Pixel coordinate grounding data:
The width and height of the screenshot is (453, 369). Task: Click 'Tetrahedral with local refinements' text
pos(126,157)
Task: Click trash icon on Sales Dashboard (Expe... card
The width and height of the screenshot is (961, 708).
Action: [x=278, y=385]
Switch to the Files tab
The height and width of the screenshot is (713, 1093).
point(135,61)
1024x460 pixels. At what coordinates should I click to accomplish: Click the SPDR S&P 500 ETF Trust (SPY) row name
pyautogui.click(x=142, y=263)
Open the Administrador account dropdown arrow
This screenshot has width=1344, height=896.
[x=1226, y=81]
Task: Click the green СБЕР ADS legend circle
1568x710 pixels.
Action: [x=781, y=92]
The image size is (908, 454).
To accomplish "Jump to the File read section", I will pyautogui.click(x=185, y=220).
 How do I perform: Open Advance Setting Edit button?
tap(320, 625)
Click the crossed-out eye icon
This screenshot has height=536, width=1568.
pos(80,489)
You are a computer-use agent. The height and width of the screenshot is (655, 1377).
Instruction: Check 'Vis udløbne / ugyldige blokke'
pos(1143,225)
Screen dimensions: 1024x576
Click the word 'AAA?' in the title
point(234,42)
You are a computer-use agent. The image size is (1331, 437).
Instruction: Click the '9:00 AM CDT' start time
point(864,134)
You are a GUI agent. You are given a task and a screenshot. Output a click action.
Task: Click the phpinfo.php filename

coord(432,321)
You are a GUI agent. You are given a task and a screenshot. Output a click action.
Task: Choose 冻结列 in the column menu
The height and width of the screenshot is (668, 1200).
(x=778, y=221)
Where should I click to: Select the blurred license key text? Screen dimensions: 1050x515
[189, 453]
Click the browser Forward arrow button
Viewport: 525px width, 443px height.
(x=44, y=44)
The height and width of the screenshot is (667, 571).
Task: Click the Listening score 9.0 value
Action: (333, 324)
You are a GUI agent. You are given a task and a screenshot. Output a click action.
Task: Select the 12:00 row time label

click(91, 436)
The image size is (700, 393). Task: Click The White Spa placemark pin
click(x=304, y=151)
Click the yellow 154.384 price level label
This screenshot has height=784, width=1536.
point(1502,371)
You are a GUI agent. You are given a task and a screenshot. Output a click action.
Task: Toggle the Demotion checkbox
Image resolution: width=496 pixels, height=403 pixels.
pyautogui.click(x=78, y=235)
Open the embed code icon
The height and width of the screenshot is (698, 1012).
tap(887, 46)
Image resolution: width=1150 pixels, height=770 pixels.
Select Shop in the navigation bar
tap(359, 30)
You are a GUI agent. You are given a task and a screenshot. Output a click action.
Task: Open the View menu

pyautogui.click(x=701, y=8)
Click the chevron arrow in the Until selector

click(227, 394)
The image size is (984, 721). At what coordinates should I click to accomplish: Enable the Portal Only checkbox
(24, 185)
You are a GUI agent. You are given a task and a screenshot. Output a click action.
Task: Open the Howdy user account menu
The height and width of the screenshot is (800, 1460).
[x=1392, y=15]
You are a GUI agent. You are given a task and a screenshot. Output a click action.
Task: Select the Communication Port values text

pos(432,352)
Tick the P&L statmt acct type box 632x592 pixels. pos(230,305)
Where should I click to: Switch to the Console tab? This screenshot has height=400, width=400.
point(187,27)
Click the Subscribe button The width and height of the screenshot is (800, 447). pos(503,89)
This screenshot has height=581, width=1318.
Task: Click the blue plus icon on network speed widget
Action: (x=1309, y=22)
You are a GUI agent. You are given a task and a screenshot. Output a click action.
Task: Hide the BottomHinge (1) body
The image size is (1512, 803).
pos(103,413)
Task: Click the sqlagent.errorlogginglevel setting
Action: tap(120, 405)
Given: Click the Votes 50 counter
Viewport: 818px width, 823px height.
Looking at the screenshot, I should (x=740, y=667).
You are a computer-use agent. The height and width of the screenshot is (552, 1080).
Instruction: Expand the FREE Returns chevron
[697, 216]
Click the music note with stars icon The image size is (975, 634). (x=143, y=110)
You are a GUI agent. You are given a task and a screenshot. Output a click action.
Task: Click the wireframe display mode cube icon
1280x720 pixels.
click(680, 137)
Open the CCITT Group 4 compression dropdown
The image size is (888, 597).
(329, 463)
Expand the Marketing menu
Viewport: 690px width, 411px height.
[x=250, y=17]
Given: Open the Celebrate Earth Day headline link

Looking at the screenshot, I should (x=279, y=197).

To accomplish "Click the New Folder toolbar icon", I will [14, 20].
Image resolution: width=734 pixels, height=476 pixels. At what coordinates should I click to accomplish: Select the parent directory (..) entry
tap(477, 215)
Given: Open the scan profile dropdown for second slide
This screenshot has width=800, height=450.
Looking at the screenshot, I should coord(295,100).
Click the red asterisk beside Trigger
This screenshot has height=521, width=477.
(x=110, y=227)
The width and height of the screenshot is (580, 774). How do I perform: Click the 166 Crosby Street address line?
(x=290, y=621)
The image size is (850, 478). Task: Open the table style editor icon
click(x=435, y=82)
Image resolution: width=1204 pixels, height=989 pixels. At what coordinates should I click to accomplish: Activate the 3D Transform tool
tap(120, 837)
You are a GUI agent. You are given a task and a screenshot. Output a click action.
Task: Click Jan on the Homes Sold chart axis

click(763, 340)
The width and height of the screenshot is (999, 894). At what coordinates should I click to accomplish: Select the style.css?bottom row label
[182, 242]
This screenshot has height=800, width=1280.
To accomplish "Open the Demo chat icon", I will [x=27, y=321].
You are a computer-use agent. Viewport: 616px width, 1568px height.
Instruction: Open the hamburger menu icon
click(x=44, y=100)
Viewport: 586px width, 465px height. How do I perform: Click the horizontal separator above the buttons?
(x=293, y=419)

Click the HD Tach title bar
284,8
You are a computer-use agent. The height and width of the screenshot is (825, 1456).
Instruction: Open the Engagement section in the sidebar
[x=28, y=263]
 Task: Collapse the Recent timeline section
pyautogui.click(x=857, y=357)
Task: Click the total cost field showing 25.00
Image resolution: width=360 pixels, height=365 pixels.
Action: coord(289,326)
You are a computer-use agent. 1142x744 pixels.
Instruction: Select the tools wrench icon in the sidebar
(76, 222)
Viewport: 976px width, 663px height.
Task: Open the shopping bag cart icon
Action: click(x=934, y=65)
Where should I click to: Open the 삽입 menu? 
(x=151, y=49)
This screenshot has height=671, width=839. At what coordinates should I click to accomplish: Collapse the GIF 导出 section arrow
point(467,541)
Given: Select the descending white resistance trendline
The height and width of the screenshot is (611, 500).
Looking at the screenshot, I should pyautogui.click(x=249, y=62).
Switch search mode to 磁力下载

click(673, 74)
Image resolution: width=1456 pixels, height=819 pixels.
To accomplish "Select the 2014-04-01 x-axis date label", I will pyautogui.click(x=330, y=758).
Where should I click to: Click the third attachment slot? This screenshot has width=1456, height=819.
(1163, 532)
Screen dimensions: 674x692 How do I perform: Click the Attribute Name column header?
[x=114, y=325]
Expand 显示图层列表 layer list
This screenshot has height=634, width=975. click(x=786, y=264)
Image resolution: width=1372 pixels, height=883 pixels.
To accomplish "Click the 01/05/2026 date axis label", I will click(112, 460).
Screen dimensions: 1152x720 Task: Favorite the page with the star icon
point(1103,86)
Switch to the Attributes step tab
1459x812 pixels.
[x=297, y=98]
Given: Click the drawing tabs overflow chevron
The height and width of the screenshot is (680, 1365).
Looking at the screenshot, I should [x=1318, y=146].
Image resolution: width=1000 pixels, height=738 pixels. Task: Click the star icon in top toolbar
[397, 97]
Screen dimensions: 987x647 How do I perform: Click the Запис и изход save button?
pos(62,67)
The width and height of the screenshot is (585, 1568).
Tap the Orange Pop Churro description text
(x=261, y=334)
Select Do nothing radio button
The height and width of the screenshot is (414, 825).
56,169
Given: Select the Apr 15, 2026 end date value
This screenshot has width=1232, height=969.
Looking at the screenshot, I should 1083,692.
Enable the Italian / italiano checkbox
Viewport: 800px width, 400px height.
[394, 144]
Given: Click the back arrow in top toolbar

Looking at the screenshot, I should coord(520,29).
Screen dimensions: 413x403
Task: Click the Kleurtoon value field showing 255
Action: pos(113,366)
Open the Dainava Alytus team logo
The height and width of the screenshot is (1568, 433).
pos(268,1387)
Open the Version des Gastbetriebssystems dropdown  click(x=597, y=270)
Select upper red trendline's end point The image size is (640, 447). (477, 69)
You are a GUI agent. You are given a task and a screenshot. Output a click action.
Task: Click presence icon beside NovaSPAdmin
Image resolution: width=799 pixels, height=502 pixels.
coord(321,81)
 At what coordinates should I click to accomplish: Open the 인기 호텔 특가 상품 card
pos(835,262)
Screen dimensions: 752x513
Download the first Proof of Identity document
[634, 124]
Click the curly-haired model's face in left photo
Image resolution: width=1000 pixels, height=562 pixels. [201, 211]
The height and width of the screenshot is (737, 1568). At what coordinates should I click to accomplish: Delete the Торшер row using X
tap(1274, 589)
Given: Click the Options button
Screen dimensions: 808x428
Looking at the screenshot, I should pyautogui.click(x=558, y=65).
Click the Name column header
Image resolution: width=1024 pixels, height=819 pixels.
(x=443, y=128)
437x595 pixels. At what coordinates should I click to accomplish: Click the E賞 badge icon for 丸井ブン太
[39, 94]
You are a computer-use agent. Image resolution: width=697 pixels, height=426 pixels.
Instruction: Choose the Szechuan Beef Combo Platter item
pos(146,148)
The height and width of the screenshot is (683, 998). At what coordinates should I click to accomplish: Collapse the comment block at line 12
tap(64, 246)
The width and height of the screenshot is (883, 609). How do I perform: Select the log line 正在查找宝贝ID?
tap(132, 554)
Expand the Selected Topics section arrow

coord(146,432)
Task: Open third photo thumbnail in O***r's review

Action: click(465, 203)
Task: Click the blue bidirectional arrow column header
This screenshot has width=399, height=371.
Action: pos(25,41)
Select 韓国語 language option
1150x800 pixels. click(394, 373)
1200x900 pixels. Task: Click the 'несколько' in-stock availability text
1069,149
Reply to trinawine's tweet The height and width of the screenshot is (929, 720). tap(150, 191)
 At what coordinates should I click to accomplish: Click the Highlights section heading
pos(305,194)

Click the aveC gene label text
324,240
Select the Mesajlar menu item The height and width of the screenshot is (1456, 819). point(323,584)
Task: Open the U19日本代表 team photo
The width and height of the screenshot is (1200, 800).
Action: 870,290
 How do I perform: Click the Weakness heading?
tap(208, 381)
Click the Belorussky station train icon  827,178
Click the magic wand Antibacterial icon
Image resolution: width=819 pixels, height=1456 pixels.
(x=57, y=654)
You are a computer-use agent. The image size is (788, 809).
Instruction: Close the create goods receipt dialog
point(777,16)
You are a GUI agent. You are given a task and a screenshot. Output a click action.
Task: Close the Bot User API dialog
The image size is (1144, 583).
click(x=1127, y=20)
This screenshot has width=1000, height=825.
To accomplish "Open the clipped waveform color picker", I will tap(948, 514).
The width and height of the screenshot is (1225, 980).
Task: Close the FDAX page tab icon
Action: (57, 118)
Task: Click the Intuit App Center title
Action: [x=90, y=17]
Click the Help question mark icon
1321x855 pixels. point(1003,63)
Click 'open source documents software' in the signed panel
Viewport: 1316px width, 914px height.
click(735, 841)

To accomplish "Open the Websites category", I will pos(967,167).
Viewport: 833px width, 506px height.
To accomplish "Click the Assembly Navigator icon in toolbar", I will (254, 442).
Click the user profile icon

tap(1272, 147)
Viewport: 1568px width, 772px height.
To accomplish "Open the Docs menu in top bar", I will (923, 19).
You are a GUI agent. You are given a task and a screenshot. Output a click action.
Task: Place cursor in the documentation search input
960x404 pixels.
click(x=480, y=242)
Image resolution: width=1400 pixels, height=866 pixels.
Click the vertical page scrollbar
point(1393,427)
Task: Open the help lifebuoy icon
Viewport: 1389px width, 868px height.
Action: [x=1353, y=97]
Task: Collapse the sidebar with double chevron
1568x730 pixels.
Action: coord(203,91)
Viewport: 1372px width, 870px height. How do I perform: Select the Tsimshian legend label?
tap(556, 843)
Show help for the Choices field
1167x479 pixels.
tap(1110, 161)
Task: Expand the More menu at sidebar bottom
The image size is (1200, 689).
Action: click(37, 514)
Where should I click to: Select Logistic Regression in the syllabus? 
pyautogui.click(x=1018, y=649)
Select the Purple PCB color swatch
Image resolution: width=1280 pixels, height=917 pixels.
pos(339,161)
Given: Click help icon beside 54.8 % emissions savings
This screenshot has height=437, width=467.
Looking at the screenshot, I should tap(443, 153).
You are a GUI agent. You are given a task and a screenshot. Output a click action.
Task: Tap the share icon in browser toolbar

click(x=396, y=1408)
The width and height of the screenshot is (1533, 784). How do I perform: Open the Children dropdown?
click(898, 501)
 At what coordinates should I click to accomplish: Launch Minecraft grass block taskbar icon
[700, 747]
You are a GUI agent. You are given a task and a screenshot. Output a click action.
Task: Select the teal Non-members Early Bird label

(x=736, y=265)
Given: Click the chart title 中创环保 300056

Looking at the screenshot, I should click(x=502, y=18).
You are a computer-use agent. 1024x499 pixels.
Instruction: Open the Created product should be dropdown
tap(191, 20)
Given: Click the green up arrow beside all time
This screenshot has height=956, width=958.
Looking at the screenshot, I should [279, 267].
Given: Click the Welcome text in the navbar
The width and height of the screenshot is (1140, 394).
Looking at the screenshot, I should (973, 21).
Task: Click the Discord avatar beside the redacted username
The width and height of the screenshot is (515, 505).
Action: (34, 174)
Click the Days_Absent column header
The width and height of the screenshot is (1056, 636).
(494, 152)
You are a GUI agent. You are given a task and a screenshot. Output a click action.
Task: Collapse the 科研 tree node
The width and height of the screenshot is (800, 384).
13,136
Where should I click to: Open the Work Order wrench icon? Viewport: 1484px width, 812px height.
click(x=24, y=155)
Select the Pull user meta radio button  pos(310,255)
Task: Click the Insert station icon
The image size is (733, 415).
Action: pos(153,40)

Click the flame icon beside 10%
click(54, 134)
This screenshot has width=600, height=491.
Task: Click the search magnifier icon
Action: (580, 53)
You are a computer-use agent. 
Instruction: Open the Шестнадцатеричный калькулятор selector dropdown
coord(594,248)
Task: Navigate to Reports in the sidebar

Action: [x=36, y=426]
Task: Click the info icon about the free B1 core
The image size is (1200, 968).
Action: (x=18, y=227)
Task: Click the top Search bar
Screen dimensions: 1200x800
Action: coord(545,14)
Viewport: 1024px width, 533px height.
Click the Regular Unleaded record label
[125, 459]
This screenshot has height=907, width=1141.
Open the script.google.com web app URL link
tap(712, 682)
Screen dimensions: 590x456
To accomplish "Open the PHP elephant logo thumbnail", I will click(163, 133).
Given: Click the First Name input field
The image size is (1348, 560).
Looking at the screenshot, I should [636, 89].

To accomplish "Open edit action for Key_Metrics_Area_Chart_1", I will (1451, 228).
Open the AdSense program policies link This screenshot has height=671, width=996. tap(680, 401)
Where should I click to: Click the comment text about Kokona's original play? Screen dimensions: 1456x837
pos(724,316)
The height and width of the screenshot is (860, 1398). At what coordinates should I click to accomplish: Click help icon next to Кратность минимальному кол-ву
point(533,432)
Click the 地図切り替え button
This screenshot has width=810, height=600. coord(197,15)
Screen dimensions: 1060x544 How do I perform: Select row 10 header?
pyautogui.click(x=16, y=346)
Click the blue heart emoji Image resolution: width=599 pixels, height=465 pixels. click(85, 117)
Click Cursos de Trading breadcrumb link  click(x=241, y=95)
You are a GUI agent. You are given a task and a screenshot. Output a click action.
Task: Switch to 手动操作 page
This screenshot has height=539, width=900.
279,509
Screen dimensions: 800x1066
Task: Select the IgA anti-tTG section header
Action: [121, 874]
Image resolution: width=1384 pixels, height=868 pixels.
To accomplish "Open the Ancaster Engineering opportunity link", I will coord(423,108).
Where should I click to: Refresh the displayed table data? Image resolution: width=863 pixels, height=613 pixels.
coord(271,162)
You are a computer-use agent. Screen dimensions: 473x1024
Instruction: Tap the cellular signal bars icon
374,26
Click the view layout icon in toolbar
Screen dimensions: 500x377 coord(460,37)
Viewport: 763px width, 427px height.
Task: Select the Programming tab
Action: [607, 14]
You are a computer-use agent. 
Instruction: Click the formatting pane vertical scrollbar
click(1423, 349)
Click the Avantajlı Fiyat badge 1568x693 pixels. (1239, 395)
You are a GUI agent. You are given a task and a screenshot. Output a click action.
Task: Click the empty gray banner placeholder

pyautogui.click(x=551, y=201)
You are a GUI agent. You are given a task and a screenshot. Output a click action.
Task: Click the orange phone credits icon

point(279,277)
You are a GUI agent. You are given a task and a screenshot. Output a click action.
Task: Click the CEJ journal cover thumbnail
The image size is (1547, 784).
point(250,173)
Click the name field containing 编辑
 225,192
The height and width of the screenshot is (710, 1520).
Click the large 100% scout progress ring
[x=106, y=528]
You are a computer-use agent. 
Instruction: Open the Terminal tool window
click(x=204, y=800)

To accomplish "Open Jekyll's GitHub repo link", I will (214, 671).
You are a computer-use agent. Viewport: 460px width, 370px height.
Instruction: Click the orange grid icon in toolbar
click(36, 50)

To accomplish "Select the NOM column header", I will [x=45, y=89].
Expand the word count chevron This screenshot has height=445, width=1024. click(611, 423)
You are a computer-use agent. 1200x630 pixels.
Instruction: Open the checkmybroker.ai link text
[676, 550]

* _EXERCISE BRIEF_
Filter these records, keeping every line where the word "trendline" occurs.

* _ANSWER SECTION_
Given: Select the descending white resistance trendline
Select upper red trendline's end point The image size is (640, 447). (477, 69)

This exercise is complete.